The streamlined, futuristic design received mixed reactions from car enthusiasts. However, at its first international appearance, during the Berlin Air Show (Internationale Luft- und Raumfahrtausstellung; ILA) in 2012, the two-seater quickly became a crowd favourite. During the same year, the team also received professional recognition. With the eCarTec Award – the Bavarian state prize for electric mobility – the ROboMObil was honoured as the 'most significant product vision in electric mobility'.
Autonomous driving thanks to space research
Project Manager Jonathan Brembeck has been shaping this vision since the initial drafts for the concept. At the DLR Institute of System Dynamics and Control at the RMC, he has witnessed how an idea on paper became a unique vehicle suitable for the road. Brembeck vividly recalls the debut drive 10 years ago: "I was excited to see if everything would work. The mechanics and electrics ran smoothly, and the battery also worked reliably. It was just the control system that was not quite optimal yet." A heart-stopping moment. "But with a few tweaks we were able to adjust the settings and then the ROboMObil drove as desired – that was an incredible feeling," says the researcher.
ROboMObil can be operated by a person in the vehicle or remotely, both via a sidestick. Fully autonomous driving is also possible. Its 18 cameras capture the environment in a 360-degree panoramic view. This enables ROMO to find its way independently in unknown environments, even without the help of a map. The researchers originally developed this autonomous driving concept for space robotics. Today, the RMC algorithms are used in the intelligent driver assistance systems of leading car manufacturers.
The core structure of the vehicle is also derived from space research – all four wheel units are equipped with propulsion, steering, damping and brakes. These robotic wheel units are coordinated with the help of an intelligent central control system so that the vehicle can move in all directions. ROMO is also the first robotic electric vehicle with a drive-by-wire central control system – the robotic wheel units are controlled via electrical cables without a mechanical coupling. A conventional steering wheel is therefore not required.
Discover ROMO virtually
Over the years, the research vehicle had to prove itself during technology demonstrations for various industrial partners. Finally, they were allowed to drive ROboMObil themselves on a virtually marked course using the sidestick. "It is always exciting to see how well outsiders can handle the system," says Brembeck. Some of the guest drivers proved to be particularly skilled. This led to the assumption among the participants that prior experience gained at home while gaming could be advantageous when controlling ROMO. A ranking list of the best drivers was also compiled, "… but this list will remain confidential forever."
Due to the pandemic, it will be a while until the next test drive. However, everyone can now go on a virtual discovery tour of ROMO. A new blog portal with videos, images and scientific documents offers insights into more than 10 years of research work. Visitors can retrace the production stages, follow the first test drive and accompany ROMO at various events. "Technology demonstrations are difficult during a pandemic like this. We are all the more pleased that we can now present our research work to a broad audience in a digital way," explains Brembeck.

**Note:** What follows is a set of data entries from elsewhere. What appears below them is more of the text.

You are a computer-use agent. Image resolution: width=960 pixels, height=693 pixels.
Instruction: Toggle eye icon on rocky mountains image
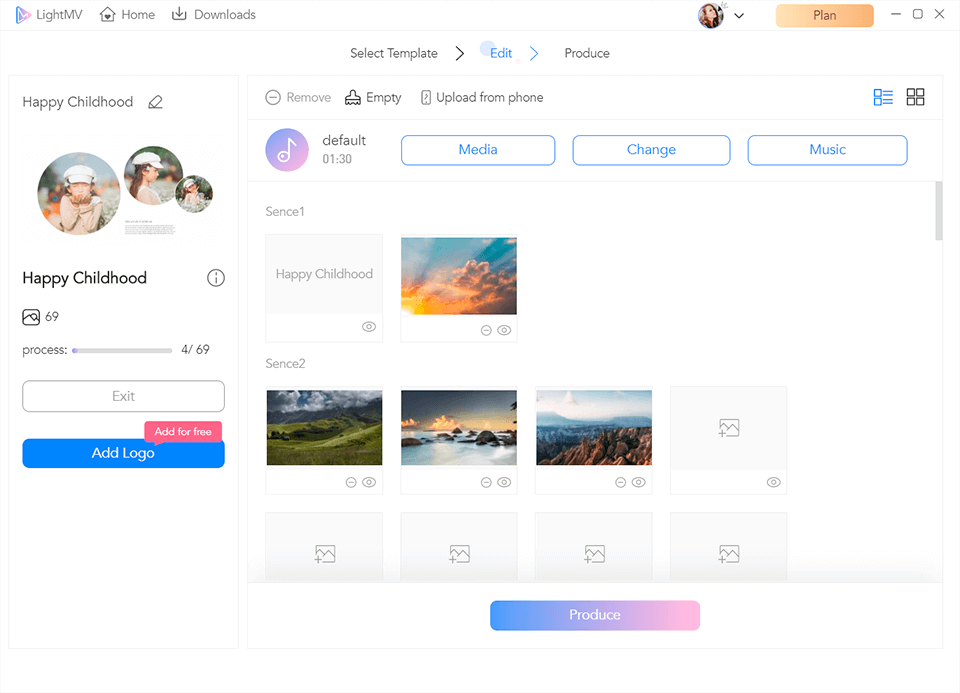pyautogui.click(x=639, y=482)
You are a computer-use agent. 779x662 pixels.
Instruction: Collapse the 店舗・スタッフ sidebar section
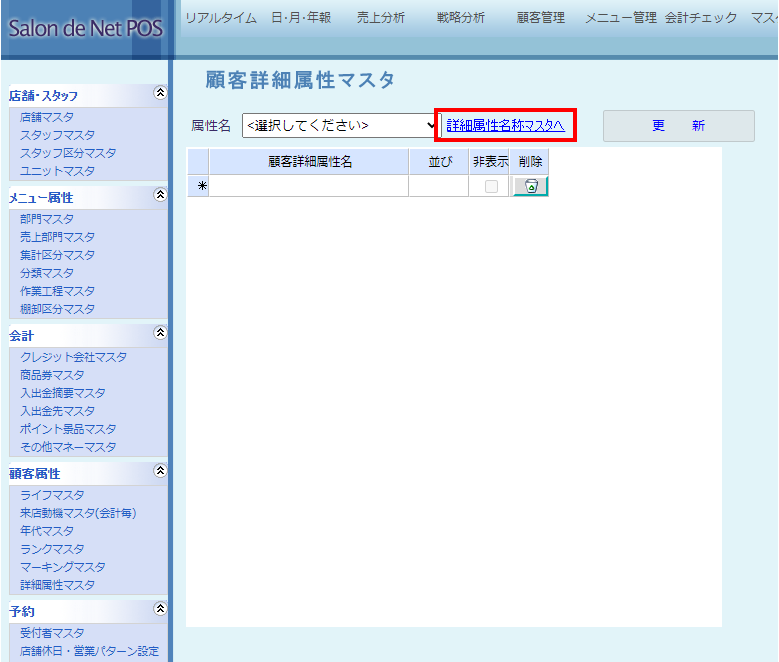[x=159, y=93]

Research platform for tomorrow
Since its first research journey in 2011, DLR's robotic electric vehicle has been making valuable contributions as a technology platform. It has already been on the road for a wide variety of research topics, from optimised vehicle dynamics control to the development of energy management concepts. Thanks to its autonomous and exceptionally flexible driving characteristics as well as the option to steer without a wheel using drive-by-wire technology, ROMO continues to be a sought-after research partner.
In future, the project team will increasingly work in the field of highly automated battery-powered electric vehicles. Among other things, they are developing AI-supported methods for control and system diagnostics. In the coming years, the Oberpfaffenhofen team will also develop cloud-based approaches to be able to use even larger datasets and more complex control architectures. ROboMObil is thus ready for the next stages of its research journey.